Binomialverteilung und Faltung

Hallo Experten,

seit Tagen grüble ich darüber nach, ob die Familie der Binomialverteilungen invariant bezüglich der Faltung ist.

Alle Beispiele zeigen die Invarianz für gleiches p. Wenn ich aber zwei ZV addiere, die B(n,p) und B(m,q) verteilt sind mit p ungleich q, was dann? Mit dem Faltungssatz komme ich nur auf ein Riesen-Durcheinander…

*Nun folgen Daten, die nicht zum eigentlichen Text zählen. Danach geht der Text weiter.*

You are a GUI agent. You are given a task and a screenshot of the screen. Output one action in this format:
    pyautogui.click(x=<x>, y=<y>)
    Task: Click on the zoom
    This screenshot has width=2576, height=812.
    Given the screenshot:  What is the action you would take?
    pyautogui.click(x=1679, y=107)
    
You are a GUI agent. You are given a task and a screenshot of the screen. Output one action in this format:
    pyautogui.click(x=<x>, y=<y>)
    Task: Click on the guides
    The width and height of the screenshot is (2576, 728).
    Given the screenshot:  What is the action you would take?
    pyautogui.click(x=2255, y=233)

Und noch eine Steigerung: Angenommen, ich betrachte die Sterbefälle einer Altersgruppe in einem und dem darauf folgenden Jahr. Beide Anzahlen sind jeweils binomialverteilt mit unterschiedlichen p’s, aber die zweite ZV hängt von der ersten ab, da das m der zweiten Verteilung gleich dem n - der „realisierten Toten“ des ersten Jahres ist. Wie ist die Gesamtzahl der Sterbefälle über 2 Jahre verteilt?

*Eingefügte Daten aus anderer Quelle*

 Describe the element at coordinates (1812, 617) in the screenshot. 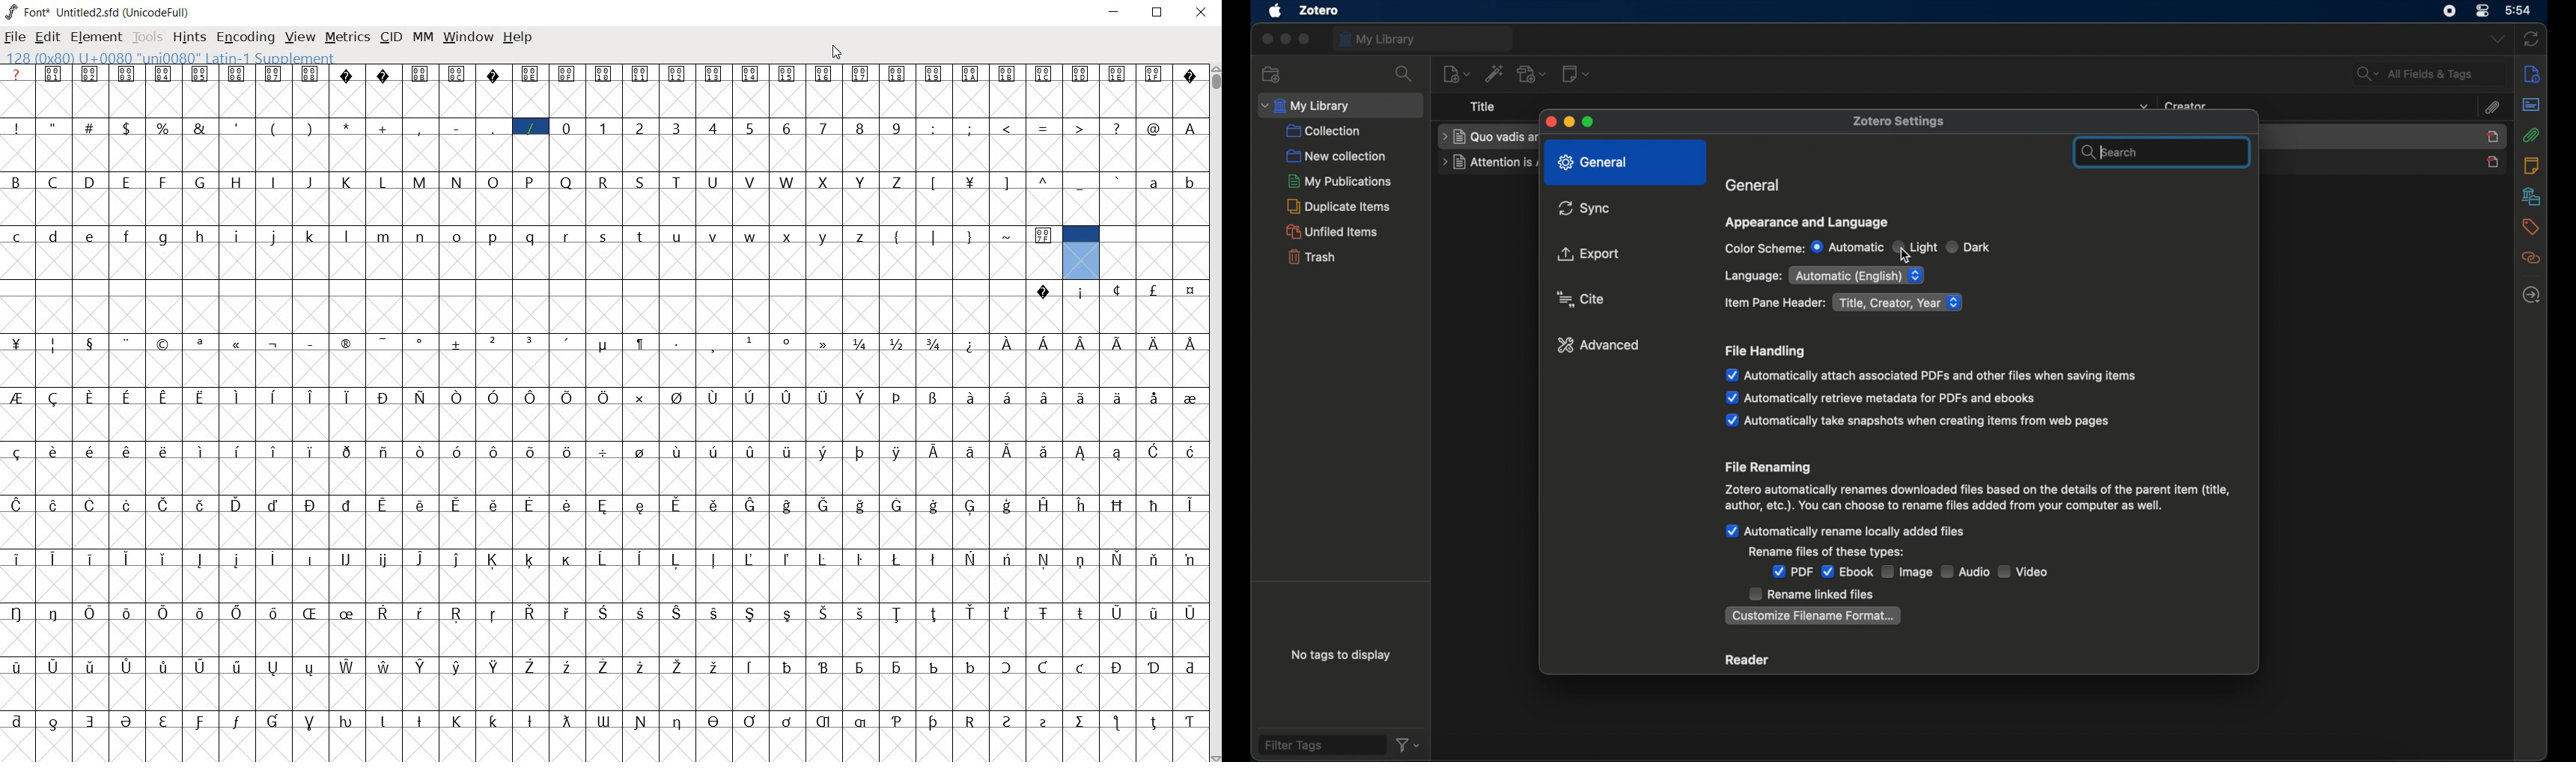

I see `customize filename format` at that location.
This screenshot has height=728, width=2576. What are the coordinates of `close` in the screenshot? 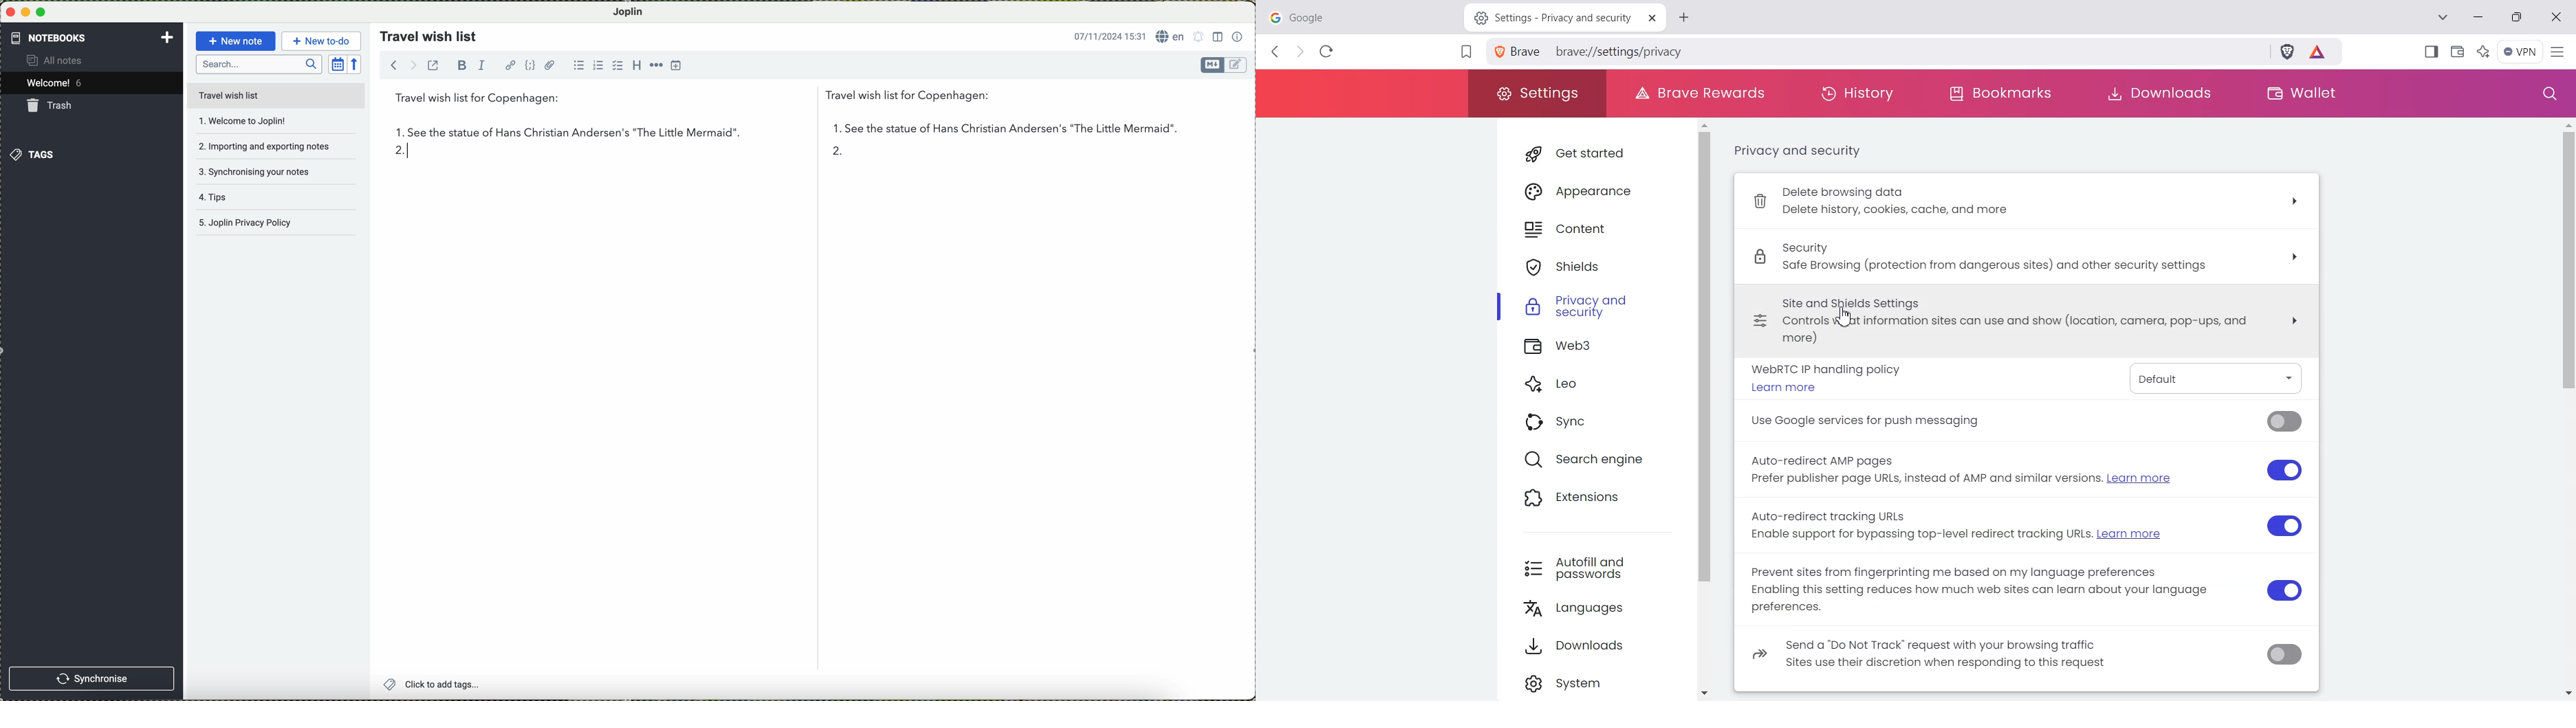 It's located at (10, 13).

Pragmatisch denke ich, dass oben eine B(m+n, n/(m+n)*p + m/(m+n)*q)-Verteilung und unten eine (n, p + q - pq)-Verteilung herauskommen könnte, aber das kann ich leider nicht beweisen.

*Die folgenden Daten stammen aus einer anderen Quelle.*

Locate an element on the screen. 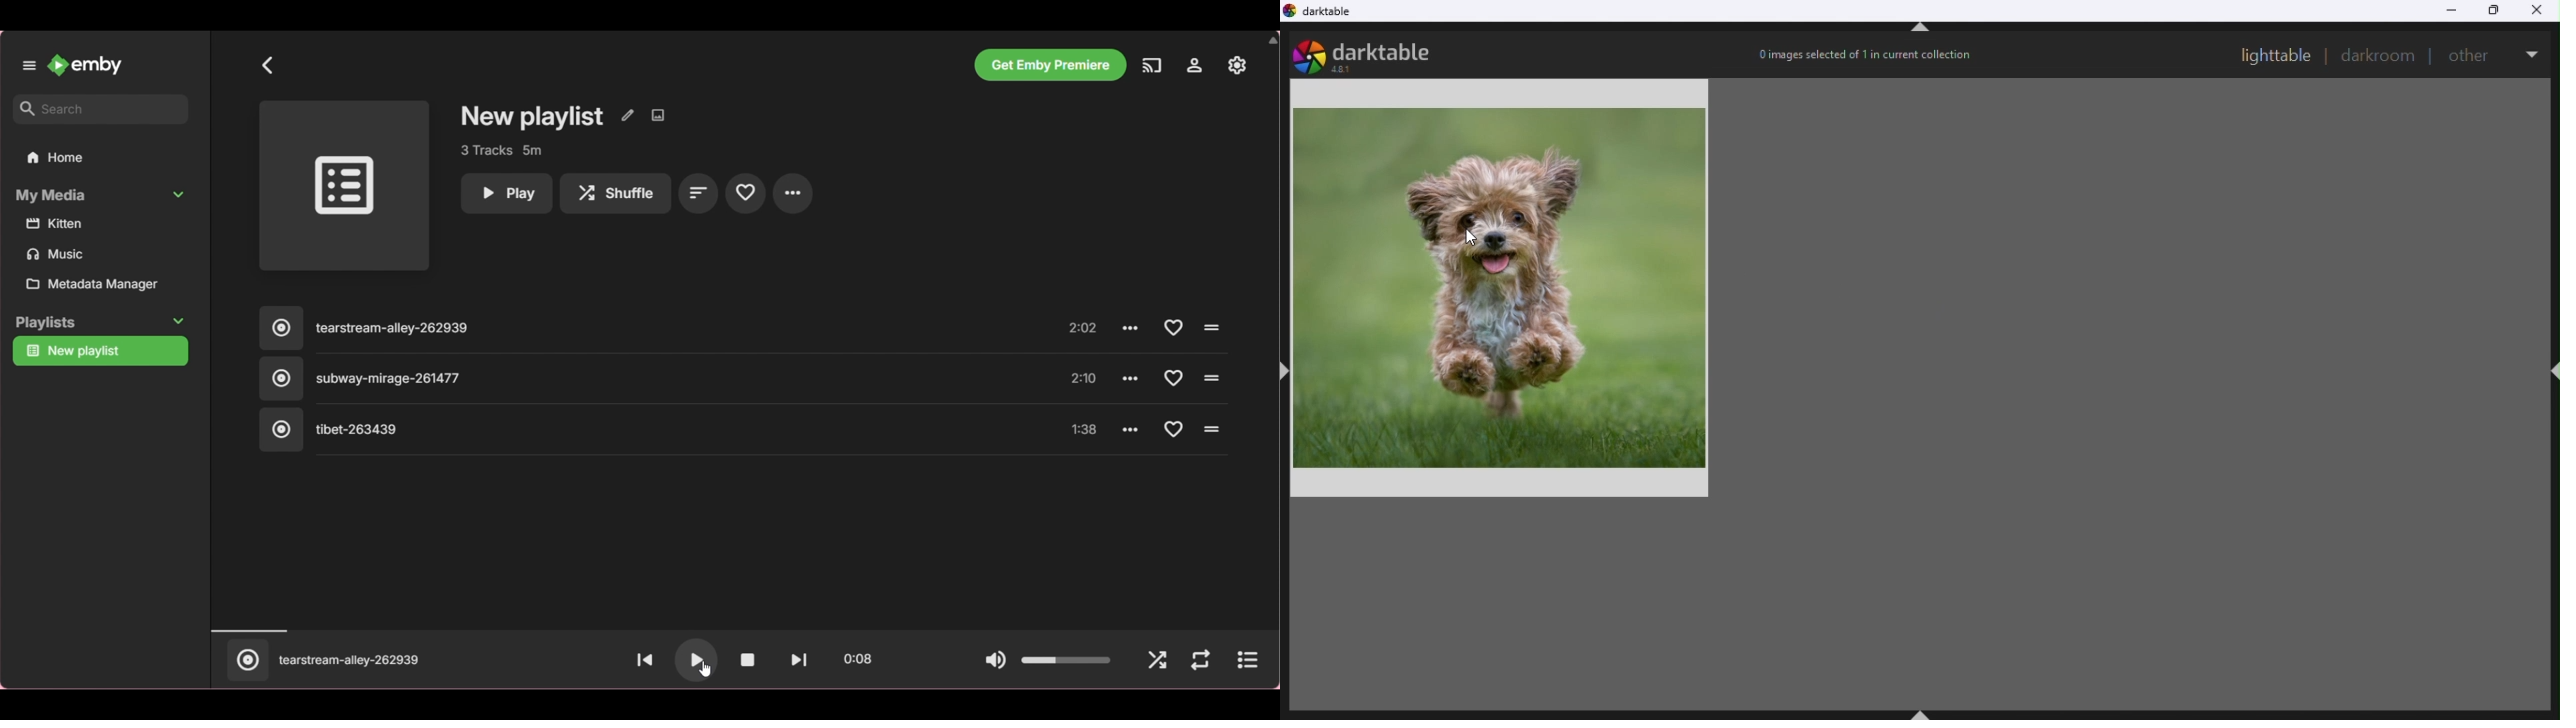  Get Emby premiere is located at coordinates (1049, 65).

Für Anregungen wäre ich sehr dankbar!

Katharina

Hallo Katharina,

für gleiches p stimmts wohl, „wie man leicht sieht“ , wenn man die Charakteristischen Funktionen" multipliziert (im Prinzip zweimal gleicher Ausdruck, nur im Exponent steht dann einmal n, einmal m, im Produkt also n+m).
Für p ungleich q stimmts wohl nicht, denn im Produkt der Char. Fkt. taucht dann ein Ausdruck p*q*exp(2*i*t), den man wohl nicht wieder los wird … - oder?